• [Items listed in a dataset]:
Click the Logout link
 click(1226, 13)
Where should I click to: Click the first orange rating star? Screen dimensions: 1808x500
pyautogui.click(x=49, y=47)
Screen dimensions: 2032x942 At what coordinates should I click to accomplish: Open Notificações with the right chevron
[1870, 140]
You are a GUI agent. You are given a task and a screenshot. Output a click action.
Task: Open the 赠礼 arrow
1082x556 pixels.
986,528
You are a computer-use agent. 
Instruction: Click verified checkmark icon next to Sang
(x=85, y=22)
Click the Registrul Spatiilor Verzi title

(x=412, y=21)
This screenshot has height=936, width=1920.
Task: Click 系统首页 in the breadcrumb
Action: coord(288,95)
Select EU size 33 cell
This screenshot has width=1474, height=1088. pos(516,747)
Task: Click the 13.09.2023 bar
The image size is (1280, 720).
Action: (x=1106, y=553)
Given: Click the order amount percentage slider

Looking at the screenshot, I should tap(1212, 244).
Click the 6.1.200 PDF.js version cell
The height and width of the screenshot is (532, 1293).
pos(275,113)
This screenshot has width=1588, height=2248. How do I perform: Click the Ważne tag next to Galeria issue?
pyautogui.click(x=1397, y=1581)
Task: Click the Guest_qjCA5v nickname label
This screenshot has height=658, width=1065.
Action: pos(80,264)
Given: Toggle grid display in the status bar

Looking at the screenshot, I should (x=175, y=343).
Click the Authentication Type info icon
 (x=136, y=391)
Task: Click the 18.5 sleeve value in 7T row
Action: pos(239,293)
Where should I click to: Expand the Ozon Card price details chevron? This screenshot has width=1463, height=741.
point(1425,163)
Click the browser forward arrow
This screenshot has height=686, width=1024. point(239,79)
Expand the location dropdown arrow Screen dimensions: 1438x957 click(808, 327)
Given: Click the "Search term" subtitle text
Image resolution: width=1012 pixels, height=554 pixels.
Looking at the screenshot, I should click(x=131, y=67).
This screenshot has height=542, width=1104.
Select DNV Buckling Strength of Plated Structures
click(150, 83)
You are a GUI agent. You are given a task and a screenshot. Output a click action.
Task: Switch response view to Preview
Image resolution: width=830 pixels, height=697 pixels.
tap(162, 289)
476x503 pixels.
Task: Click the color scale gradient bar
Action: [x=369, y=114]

• [EXERCISE BRIEF]:
Repeat the lines above with every word intact.

• [SOLVED PROBLEM]:
Click the Logout link
 click(1226, 13)
Where should I click to: Click the first orange rating star? Screen dimensions: 1808x500
pyautogui.click(x=49, y=47)
Screen dimensions: 2032x942 At what coordinates should I click to accomplish: Open Notificações with the right chevron
[1870, 140]
You are a GUI agent. You are given a task and a screenshot. Output a click action.
Task: Open the 赠礼 arrow
1082x556 pixels.
986,528
You are a computer-use agent. 
Instruction: Click verified checkmark icon next to Sang
(x=85, y=22)
Click the Registrul Spatiilor Verzi title

(x=412, y=21)
This screenshot has height=936, width=1920.
Task: Click 系统首页 in the breadcrumb
Action: coord(288,95)
Select EU size 33 cell
This screenshot has width=1474, height=1088. pos(516,747)
Task: Click the 13.09.2023 bar
The image size is (1280, 720).
Action: (x=1106, y=553)
Given: Click the order amount percentage slider

Looking at the screenshot, I should tap(1212, 244).
Click the 6.1.200 PDF.js version cell
The height and width of the screenshot is (532, 1293).
pos(275,113)
This screenshot has width=1588, height=2248. How do I perform: Click the Ważne tag next to Galeria issue?
pyautogui.click(x=1397, y=1581)
Task: Click the Guest_qjCA5v nickname label
This screenshot has height=658, width=1065.
Action: pos(80,264)
Given: Toggle grid display in the status bar

Looking at the screenshot, I should (x=175, y=343).
Click the Authentication Type info icon
 (x=136, y=391)
Task: Click the 18.5 sleeve value in 7T row
Action: pos(239,293)
Where should I click to: Expand the Ozon Card price details chevron? This screenshot has width=1463, height=741.
point(1425,163)
Click the browser forward arrow
This screenshot has height=686, width=1024. point(239,79)
Expand the location dropdown arrow Screen dimensions: 1438x957 click(808, 327)
Given: Click the "Search term" subtitle text
Image resolution: width=1012 pixels, height=554 pixels.
Looking at the screenshot, I should click(x=131, y=67).
This screenshot has height=542, width=1104.
Select DNV Buckling Strength of Plated Structures
click(150, 83)
You are a GUI agent. You are given a task and a screenshot. Output a click action.
Task: Switch response view to Preview
Image resolution: width=830 pixels, height=697 pixels.
tap(162, 289)
476x503 pixels.
Task: Click the color scale gradient bar
Action: [x=369, y=114]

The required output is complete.